Oven Baked Cod Ingredients
- Cod fillets: Fresh or frozen cod will work for this recipe. I prefer using frozen fish because it’s generally flash-frozen when it’s caught as opposed to fresh fish at the grocery store that may be sitting on ice for a few days or may have once been frozen and thawed.
- Olive oil: I love olive oil in this recipe, but you can definitely swap it with avocado oil or even butter.
- Lemon: Make sure you use a fresh lemon for this recipe because I slice half of it to put around the cod on the baking dish. I juice the other half to add to the fish when it’s done cooking.
- Seasonings: My go-to spice blend for this cod is dried thyme, garlic powder, salt and pepper. Feel free to switch them around, but keep the same measurements because it works out great for the amount of cod.

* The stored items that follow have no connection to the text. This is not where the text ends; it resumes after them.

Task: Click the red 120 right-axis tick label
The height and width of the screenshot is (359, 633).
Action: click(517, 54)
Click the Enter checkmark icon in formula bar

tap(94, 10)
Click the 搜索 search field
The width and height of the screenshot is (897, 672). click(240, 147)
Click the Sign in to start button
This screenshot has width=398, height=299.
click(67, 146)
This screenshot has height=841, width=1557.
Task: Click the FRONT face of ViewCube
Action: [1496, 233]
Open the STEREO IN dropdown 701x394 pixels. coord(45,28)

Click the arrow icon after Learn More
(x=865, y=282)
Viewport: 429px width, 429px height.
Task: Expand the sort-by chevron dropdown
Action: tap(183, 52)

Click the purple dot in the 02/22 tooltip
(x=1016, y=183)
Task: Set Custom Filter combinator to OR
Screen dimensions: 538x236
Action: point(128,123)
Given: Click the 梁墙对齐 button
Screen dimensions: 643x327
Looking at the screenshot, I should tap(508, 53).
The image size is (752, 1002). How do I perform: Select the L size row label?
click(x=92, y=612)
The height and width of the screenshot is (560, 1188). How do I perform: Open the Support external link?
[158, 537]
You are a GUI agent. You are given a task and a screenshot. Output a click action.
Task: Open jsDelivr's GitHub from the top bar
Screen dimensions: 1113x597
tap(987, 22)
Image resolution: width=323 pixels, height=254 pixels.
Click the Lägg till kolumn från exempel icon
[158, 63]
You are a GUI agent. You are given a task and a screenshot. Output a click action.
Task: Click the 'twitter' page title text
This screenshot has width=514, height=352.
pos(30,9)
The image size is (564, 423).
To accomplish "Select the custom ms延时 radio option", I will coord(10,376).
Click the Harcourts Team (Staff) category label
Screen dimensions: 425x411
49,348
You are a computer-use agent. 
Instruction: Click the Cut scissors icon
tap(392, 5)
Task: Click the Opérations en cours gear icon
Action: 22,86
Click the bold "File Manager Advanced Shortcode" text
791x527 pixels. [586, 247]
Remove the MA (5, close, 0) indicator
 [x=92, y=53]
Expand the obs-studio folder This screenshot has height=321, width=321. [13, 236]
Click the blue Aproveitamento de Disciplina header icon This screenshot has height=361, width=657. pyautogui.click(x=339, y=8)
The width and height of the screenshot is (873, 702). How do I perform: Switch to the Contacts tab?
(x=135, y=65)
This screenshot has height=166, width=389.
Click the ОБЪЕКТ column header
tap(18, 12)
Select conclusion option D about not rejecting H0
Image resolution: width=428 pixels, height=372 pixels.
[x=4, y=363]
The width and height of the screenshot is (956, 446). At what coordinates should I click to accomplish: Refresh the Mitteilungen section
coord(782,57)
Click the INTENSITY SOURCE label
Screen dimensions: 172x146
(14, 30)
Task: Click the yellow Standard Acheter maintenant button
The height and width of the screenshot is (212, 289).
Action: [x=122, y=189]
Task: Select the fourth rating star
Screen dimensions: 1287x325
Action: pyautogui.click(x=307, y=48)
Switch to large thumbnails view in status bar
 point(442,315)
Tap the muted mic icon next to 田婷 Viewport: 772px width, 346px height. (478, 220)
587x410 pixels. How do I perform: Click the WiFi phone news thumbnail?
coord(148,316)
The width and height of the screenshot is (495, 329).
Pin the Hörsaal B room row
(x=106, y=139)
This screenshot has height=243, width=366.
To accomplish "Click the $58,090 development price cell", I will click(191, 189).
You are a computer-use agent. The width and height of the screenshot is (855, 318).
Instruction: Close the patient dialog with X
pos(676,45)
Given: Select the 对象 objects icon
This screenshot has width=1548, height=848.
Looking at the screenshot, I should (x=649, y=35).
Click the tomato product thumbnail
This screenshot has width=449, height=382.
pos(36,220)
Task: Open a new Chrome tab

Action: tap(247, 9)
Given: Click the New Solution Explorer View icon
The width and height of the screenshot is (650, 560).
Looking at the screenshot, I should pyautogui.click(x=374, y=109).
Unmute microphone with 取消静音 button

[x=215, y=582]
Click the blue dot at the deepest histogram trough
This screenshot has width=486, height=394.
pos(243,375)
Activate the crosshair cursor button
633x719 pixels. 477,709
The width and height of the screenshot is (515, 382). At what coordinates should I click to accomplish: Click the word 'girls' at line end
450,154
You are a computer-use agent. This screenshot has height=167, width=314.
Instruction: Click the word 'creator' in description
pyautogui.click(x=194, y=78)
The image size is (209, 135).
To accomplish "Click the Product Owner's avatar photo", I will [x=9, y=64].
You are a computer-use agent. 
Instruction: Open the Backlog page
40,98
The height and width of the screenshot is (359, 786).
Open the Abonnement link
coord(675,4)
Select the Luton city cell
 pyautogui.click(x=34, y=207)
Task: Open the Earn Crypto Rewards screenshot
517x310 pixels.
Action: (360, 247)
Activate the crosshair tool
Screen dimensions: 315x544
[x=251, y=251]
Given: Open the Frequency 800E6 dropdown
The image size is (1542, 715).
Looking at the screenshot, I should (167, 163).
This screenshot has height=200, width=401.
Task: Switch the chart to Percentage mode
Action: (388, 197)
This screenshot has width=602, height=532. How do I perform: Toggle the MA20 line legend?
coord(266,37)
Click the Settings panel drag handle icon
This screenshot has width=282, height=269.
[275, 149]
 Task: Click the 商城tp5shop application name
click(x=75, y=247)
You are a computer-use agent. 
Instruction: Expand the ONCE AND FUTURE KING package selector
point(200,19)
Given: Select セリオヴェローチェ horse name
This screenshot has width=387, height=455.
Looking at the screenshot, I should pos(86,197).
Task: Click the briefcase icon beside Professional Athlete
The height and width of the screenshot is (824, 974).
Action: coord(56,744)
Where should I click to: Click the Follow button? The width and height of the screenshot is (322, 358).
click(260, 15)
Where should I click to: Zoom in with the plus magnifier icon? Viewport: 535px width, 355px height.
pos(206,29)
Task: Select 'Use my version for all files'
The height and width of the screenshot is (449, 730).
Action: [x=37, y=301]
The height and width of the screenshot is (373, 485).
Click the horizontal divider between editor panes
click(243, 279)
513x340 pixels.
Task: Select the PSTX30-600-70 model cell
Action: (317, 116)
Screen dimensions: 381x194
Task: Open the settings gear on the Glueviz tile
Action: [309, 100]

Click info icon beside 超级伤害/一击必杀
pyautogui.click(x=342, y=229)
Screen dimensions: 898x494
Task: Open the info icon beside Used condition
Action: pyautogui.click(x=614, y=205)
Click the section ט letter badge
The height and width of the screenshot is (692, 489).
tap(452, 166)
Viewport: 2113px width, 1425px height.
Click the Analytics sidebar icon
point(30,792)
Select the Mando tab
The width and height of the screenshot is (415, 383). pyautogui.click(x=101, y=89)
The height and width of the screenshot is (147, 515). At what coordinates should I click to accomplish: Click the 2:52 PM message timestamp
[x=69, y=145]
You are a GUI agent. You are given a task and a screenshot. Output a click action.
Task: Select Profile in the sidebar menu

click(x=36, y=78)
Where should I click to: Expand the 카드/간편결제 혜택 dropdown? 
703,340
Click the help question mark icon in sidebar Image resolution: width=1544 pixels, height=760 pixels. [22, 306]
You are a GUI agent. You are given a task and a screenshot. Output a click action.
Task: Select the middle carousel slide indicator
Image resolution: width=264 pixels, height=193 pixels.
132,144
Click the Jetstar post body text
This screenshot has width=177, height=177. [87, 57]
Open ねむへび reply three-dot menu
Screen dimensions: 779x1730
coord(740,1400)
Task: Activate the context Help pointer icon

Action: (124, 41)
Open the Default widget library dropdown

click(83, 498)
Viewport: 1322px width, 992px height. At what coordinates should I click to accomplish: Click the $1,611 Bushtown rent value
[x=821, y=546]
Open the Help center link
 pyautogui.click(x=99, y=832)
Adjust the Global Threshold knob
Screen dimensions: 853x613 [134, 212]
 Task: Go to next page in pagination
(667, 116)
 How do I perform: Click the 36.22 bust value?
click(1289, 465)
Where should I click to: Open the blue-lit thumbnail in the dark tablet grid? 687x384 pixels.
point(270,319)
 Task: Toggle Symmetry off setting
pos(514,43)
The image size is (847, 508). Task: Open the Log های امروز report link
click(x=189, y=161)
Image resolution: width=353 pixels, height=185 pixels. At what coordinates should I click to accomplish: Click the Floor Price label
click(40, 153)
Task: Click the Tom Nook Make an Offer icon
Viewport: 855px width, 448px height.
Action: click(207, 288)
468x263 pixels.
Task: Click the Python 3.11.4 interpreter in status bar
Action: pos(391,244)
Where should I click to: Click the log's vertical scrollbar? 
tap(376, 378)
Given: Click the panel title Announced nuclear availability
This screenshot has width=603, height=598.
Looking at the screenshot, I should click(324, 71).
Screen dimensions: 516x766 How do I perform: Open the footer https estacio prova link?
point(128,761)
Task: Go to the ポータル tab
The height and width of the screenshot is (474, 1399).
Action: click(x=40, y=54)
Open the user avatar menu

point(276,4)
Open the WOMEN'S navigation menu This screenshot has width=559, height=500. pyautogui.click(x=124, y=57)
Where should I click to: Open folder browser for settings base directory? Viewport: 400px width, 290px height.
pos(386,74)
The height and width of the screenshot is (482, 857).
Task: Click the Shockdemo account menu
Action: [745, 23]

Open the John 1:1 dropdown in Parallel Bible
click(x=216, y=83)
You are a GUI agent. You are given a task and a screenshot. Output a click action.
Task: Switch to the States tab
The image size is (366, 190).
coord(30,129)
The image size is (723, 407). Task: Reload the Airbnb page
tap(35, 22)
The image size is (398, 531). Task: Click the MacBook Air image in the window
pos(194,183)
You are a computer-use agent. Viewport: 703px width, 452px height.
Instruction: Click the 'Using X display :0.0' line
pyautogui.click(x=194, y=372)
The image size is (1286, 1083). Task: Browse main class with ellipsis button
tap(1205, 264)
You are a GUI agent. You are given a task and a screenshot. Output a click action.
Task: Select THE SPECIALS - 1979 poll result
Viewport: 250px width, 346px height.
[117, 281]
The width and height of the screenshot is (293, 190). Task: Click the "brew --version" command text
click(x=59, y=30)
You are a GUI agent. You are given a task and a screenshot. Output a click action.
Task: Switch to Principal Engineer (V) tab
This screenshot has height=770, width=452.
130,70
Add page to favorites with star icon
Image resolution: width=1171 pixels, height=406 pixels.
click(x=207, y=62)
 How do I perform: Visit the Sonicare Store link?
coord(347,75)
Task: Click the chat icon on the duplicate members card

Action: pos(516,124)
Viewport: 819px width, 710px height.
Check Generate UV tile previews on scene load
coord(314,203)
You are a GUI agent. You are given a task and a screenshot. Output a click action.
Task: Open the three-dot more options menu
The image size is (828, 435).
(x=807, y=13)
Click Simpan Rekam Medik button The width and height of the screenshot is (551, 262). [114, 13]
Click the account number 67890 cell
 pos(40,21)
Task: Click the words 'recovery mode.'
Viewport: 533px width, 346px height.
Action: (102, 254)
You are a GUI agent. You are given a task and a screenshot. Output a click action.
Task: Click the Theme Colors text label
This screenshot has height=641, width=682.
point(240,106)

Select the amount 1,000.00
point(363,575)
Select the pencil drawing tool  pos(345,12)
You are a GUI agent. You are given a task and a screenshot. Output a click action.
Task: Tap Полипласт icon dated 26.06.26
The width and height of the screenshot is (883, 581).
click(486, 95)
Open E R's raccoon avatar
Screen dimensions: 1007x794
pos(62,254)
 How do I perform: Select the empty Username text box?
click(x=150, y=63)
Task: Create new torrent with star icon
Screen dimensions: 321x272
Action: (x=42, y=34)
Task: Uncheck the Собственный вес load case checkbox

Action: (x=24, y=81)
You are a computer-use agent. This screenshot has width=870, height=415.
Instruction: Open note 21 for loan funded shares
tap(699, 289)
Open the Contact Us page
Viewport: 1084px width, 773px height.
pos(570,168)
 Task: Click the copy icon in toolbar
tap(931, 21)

- Parsley: I like to add fresh chopped parsley at the very end, but you can skip it if you don’t have any on hand.
Popular Additions
- Turn it into a sheet pan cod meal. Baked cod with tomatoes and green beans is one of my favorite combos! I recommend adding 1 pint cherry tomatoes and 12 ounces fresh green beans next to the cod on a large sheet pan and baking everything together. You will need to add an extra tablespoon of olive oil, plus an extra ½ teaspoon of garlic powder and an extra ¼ teaspoon of salt to season the veggies.
- Drizzle with butter. To add a bit more fat and flavor, you can melt a little bit of butter to apply to the fillets before pulling them from the oven.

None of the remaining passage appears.